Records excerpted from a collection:
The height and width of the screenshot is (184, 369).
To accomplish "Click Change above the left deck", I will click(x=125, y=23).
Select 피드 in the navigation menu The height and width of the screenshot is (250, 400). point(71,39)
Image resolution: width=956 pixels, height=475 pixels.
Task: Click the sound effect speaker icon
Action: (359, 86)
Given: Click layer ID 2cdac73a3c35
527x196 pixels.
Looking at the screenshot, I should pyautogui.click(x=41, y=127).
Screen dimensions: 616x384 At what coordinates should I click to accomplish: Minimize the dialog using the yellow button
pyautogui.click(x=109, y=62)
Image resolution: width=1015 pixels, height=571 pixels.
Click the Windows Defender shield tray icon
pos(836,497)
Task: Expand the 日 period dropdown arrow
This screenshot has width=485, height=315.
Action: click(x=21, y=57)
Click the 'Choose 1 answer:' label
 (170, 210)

**EXERCISE OBJECTIVE:** What is needed is an exact copy of the lines from the one containing "Image resolution: width=1015" through the final line of the data, both included, and nothing more.

**RESULT:**
Image resolution: width=1015 pixels, height=571 pixels.
Click the Windows Defender shield tray icon
pos(836,497)
Task: Expand the 日 period dropdown arrow
This screenshot has width=485, height=315.
Action: click(x=21, y=57)
Click the 'Choose 1 answer:' label
 (170, 210)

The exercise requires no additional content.